- WORK TO BE COMPLETED
Each record below must be retyped exactly, with nothing left out.

- DATA EXCERPTS
----------------

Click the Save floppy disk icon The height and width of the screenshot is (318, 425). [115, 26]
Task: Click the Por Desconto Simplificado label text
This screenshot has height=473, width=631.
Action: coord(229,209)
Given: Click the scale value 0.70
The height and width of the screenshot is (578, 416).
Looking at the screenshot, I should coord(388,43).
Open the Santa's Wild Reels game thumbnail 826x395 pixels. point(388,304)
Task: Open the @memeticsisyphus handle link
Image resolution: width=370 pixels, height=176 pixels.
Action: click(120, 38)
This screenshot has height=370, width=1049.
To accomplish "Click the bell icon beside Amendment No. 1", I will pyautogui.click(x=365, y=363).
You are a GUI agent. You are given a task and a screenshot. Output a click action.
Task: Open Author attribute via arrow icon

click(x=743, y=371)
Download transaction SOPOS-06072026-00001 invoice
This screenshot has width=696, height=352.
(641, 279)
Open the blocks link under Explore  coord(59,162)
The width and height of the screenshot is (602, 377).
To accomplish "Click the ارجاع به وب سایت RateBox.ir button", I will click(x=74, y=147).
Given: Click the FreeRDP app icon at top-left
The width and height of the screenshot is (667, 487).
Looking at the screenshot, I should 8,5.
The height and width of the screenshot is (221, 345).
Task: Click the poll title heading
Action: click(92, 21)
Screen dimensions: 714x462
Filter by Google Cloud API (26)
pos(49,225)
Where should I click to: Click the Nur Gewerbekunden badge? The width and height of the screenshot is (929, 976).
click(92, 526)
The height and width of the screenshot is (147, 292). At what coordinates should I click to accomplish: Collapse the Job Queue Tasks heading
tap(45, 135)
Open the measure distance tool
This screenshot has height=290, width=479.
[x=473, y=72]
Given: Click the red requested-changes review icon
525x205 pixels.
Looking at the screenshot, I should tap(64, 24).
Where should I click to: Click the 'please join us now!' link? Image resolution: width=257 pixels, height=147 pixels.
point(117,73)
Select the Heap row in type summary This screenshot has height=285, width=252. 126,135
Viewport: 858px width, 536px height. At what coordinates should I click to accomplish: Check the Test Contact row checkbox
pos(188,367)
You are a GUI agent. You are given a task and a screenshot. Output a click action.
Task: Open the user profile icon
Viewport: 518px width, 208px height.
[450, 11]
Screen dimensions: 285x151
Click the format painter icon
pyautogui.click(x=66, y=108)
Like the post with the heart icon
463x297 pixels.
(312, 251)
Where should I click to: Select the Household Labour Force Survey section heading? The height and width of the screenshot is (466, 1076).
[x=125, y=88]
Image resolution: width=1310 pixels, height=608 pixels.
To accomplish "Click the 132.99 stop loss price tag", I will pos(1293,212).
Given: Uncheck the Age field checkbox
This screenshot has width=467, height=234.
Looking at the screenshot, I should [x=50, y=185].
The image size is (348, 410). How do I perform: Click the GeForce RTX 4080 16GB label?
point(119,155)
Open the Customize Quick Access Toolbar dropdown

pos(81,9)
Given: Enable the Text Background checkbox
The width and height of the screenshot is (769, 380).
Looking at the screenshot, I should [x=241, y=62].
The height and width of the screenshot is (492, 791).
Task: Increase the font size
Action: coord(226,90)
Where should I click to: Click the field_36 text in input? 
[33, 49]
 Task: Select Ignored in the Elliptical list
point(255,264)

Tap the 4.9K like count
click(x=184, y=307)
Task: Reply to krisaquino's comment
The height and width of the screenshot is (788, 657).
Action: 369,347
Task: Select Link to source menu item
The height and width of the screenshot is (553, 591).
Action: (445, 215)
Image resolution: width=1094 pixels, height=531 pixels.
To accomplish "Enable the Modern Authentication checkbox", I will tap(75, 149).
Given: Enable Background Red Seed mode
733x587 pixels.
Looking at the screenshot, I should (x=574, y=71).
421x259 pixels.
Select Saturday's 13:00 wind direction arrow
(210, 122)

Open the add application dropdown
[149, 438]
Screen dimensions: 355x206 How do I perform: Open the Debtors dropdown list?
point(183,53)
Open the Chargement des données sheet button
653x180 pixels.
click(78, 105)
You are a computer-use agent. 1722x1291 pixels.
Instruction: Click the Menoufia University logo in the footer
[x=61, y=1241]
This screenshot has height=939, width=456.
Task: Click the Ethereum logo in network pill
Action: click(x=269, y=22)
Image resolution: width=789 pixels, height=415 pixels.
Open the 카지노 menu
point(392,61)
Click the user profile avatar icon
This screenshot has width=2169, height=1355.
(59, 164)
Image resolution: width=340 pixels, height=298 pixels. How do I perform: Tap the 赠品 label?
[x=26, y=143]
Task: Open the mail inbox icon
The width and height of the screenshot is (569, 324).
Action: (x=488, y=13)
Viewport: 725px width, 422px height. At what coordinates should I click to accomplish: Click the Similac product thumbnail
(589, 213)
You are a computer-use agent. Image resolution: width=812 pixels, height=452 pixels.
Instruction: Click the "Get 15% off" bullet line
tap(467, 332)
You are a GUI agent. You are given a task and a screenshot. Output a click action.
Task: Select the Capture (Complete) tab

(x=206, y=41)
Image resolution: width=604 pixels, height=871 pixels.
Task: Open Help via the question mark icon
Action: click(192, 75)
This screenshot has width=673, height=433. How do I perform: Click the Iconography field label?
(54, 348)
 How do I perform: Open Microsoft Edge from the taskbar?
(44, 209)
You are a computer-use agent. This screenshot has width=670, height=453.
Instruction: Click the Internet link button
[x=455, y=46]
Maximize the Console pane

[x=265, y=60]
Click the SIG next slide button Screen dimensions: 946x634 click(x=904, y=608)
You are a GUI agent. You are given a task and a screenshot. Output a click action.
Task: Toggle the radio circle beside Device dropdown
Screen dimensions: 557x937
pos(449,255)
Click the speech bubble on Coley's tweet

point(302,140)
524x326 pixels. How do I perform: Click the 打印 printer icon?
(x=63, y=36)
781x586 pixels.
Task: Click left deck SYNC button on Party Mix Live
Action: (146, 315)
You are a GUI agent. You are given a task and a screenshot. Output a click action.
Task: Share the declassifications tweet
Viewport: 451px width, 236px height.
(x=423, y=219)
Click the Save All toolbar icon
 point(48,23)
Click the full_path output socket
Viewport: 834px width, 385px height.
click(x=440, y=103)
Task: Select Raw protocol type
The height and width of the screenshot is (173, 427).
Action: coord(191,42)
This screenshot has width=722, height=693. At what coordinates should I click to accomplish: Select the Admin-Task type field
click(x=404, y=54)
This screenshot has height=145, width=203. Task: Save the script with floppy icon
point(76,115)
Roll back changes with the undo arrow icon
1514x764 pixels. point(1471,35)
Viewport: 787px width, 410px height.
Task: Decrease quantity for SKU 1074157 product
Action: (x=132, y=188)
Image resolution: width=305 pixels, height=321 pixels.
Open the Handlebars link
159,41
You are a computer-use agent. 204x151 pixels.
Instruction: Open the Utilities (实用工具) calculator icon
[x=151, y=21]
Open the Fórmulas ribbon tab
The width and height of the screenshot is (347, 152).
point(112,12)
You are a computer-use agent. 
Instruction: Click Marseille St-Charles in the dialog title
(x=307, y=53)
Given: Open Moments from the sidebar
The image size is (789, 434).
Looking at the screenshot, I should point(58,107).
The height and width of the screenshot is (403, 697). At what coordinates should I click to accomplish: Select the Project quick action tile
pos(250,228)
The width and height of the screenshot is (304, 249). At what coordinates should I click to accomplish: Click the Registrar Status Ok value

----------------

- SOLVED PROBLEM
Click the Save floppy disk icon The height and width of the screenshot is (318, 425). [115, 26]
Task: Click the Por Desconto Simplificado label text
This screenshot has height=473, width=631.
Action: coord(229,209)
Given: Click the scale value 0.70
The height and width of the screenshot is (578, 416).
Looking at the screenshot, I should coord(388,43).
Open the Santa's Wild Reels game thumbnail 826x395 pixels. point(388,304)
Task: Open the @memeticsisyphus handle link
Image resolution: width=370 pixels, height=176 pixels.
Action: click(120, 38)
This screenshot has height=370, width=1049.
To accomplish "Click the bell icon beside Amendment No. 1", I will pyautogui.click(x=365, y=363).
You are a GUI agent. You are given a task and a screenshot. Output a click action.
Task: Open Author attribute via arrow icon

click(x=743, y=371)
Download transaction SOPOS-06072026-00001 invoice
This screenshot has width=696, height=352.
(641, 279)
Open the blocks link under Explore  coord(59,162)
The width and height of the screenshot is (602, 377).
To accomplish "Click the ارجاع به وب سایت RateBox.ir button", I will click(x=74, y=147).
Given: Click the FreeRDP app icon at top-left
The width and height of the screenshot is (667, 487).
Looking at the screenshot, I should 8,5.
The height and width of the screenshot is (221, 345).
Task: Click the poll title heading
Action: click(92, 21)
Screen dimensions: 714x462
Filter by Google Cloud API (26)
pos(49,225)
Where should I click to: Click the Nur Gewerbekunden badge? The width and height of the screenshot is (929, 976).
click(92, 526)
The height and width of the screenshot is (147, 292). At what coordinates should I click to accomplish: Collapse the Job Queue Tasks heading
tap(45, 135)
Open the measure distance tool
This screenshot has height=290, width=479.
[x=473, y=72]
Given: Click the red requested-changes review icon
525x205 pixels.
Looking at the screenshot, I should tap(64, 24).
Where should I click to: Click the 'please join us now!' link? Image resolution: width=257 pixels, height=147 pixels.
point(117,73)
Select the Heap row in type summary This screenshot has height=285, width=252. 126,135
Viewport: 858px width, 536px height. At what coordinates should I click to accomplish: Check the Test Contact row checkbox
pos(188,367)
You are a GUI agent. You are given a task and a screenshot. Output a click action.
Task: Open the user profile icon
Viewport: 518px width, 208px height.
[450, 11]
Screen dimensions: 285x151
Click the format painter icon
pyautogui.click(x=66, y=108)
Like the post with the heart icon
463x297 pixels.
(312, 251)
Where should I click to: Select the Household Labour Force Survey section heading? The height and width of the screenshot is (466, 1076).
[x=125, y=88]
Image resolution: width=1310 pixels, height=608 pixels.
To accomplish "Click the 132.99 stop loss price tag", I will pos(1293,212).
Given: Uncheck the Age field checkbox
This screenshot has width=467, height=234.
Looking at the screenshot, I should [x=50, y=185].
The image size is (348, 410). How do I perform: Click the GeForce RTX 4080 16GB label?
point(119,155)
Open the Customize Quick Access Toolbar dropdown

pos(81,9)
Given: Enable the Text Background checkbox
The width and height of the screenshot is (769, 380).
Looking at the screenshot, I should [x=241, y=62].
The height and width of the screenshot is (492, 791).
Task: Increase the font size
Action: coord(226,90)
Where should I click to: Click the field_36 text in input? 
[33, 49]
 Task: Select Ignored in the Elliptical list
point(255,264)

Tap the 4.9K like count
click(x=184, y=307)
Task: Reply to krisaquino's comment
The height and width of the screenshot is (788, 657).
Action: 369,347
Task: Select Link to source menu item
The height and width of the screenshot is (553, 591).
Action: (445, 215)
Image resolution: width=1094 pixels, height=531 pixels.
To accomplish "Enable the Modern Authentication checkbox", I will tap(75, 149).
Given: Enable Background Red Seed mode
733x587 pixels.
Looking at the screenshot, I should (x=574, y=71).
421x259 pixels.
Select Saturday's 13:00 wind direction arrow
(210, 122)

Open the add application dropdown
[149, 438]
Screen dimensions: 355x206 How do I perform: Open the Debtors dropdown list?
point(183,53)
Open the Chargement des données sheet button
653x180 pixels.
click(78, 105)
You are a computer-use agent. 1722x1291 pixels.
Instruction: Click the Menoufia University logo in the footer
[x=61, y=1241]
This screenshot has height=939, width=456.
Task: Click the Ethereum logo in network pill
Action: click(x=269, y=22)
Image resolution: width=789 pixels, height=415 pixels.
Open the 카지노 menu
point(392,61)
Click the user profile avatar icon
This screenshot has width=2169, height=1355.
(59, 164)
Image resolution: width=340 pixels, height=298 pixels. How do I perform: Tap the 赠品 label?
[x=26, y=143]
Task: Open the mail inbox icon
The width and height of the screenshot is (569, 324).
Action: (x=488, y=13)
Viewport: 725px width, 422px height. At what coordinates should I click to accomplish: Click the Similac product thumbnail
(589, 213)
You are a computer-use agent. Image resolution: width=812 pixels, height=452 pixels.
Instruction: Click the "Get 15% off" bullet line
tap(467, 332)
You are a GUI agent. You are given a task and a screenshot. Output a click action.
Task: Select the Capture (Complete) tab

(x=206, y=41)
Image resolution: width=604 pixels, height=871 pixels.
Task: Open Help via the question mark icon
Action: click(192, 75)
This screenshot has width=673, height=433. How do I perform: Click the Iconography field label?
(54, 348)
 How do I perform: Open Microsoft Edge from the taskbar?
(44, 209)
You are a computer-use agent. This screenshot has width=670, height=453.
Instruction: Click the Internet link button
[x=455, y=46]
Maximize the Console pane

[x=265, y=60]
Click the SIG next slide button Screen dimensions: 946x634 click(x=904, y=608)
You are a GUI agent. You are given a task and a screenshot. Output a click action.
Task: Toggle the radio circle beside Device dropdown
Screen dimensions: 557x937
pos(449,255)
Click the speech bubble on Coley's tweet

point(302,140)
524x326 pixels. How do I perform: Click the 打印 printer icon?
(x=63, y=36)
781x586 pixels.
Task: Click left deck SYNC button on Party Mix Live
Action: (146, 315)
You are a GUI agent. You are given a task and a screenshot. Output a click action.
Task: Share the declassifications tweet
Viewport: 451px width, 236px height.
(x=423, y=219)
Click the Save All toolbar icon
 point(48,23)
Click the full_path output socket
Viewport: 834px width, 385px height.
click(x=440, y=103)
Task: Select Raw protocol type
The height and width of the screenshot is (173, 427).
Action: coord(191,42)
This screenshot has width=722, height=693. At what coordinates should I click to accomplish: Select the Admin-Task type field
click(x=404, y=54)
This screenshot has height=145, width=203. Task: Save the script with floppy icon
point(76,115)
Roll back changes with the undo arrow icon
1514x764 pixels. point(1471,35)
Viewport: 787px width, 410px height.
Task: Decrease quantity for SKU 1074157 product
Action: (x=132, y=188)
Image resolution: width=305 pixels, height=321 pixels.
Open the Handlebars link
159,41
You are a computer-use agent. 204x151 pixels.
Instruction: Open the Utilities (实用工具) calculator icon
[x=151, y=21]
Open the Fórmulas ribbon tab
The width and height of the screenshot is (347, 152).
point(112,12)
You are a computer-use agent. 
Instruction: Click Marseille St-Charles in the dialog title
(x=307, y=53)
Given: Open Moments from the sidebar
The image size is (789, 434).
Looking at the screenshot, I should point(58,107).
The height and width of the screenshot is (403, 697). At what coordinates should I click to accomplish: Select the Project quick action tile
pos(250,228)
The width and height of the screenshot is (304, 249). At what coordinates should I click to accomplish: Click the Registrar Status Ok value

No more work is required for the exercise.